“Good afternoon, Mr … Moire, yes?”
“The same. Can I help you?”
“Yes. I am Tomas Frashko. I am new to this University. I could not help overhearing—”
“The whole neighborhood couldn’t help overhearing.”
“Mmm, yes. My sympathy. But I have some questions, if you have a moment.”
“My coffee mug’s not empty yet. Please sit down. I’ll help if I can.”
“Thank you. I have often seen the Coriolis Effect explained as an atmospheric effect — northbound air with high‑speed low‑latitude momentum deflected eastward by slower‑moving air already at higher latitudes. The last part of your recent post goes to some trouble to avoid that explanation. Why is that?”
“Because the Effect doesn’t only play with the atmosphere. It drives gyre currents in the oceans and probably the magma flows deep inside Earth’s mantle.”
“So fluids, not just air. But it is still a matter of fluid with a velocity in one direction being diverted by fluid with a different velocity. Also, these cases are planet‑scale effects operating over large distances. Surely systems at small scale do not experience a measurable amount of Coriolis force.”
“But they do. Museum Foucault pendulums swing on a scale measured in meters. There’s dozens of them on display all over the world, they act just as Coriolis’ ideas predicted, and the host institutions go to a great deal of trouble to ensure the steady swinging isn’t disturbed by rushing air.”
“Ah, yes. I have seen the pendulum exhibit in our museum in the city where I grew up. A hypnotic thing, swinging back and forth on its wire, each swing a little closer to knocking down a pin … finally! Then slowly turning direction to knock down another one. The museum docent said the plane of the pendulum’s swing pivots to demonstrate Earth’s rotation, but then she mentioned that the full circle takes more than a day to complete. She couldn’t explain why.”

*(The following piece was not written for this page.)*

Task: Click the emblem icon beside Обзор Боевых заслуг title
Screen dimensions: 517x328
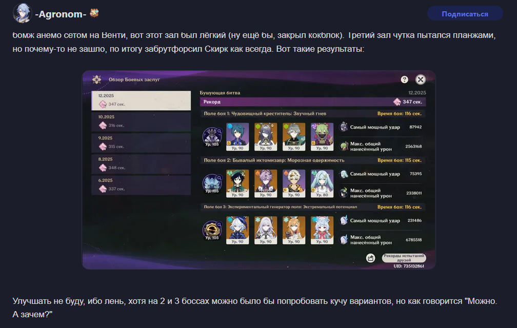Action: click(x=96, y=79)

“If it were swinging from a point above the North or South Pole it would be a one-day completion, 15 arcseconds per second.. Scientists tried mounting one at the South Pole and that’s exactly what they determined. The poles are the only points on Earth’s surface where the the pendulum’s inertial frame matches Earth’s so it looks like the Earth is simply turning beneath the pendulum. On the other hand, along the Equator the Coriolis force doesn’t affect a pendulum’s motion at all.”
“Not at all?”
“Nope. Centrifugal force, a little bit, but not Coriolis force.”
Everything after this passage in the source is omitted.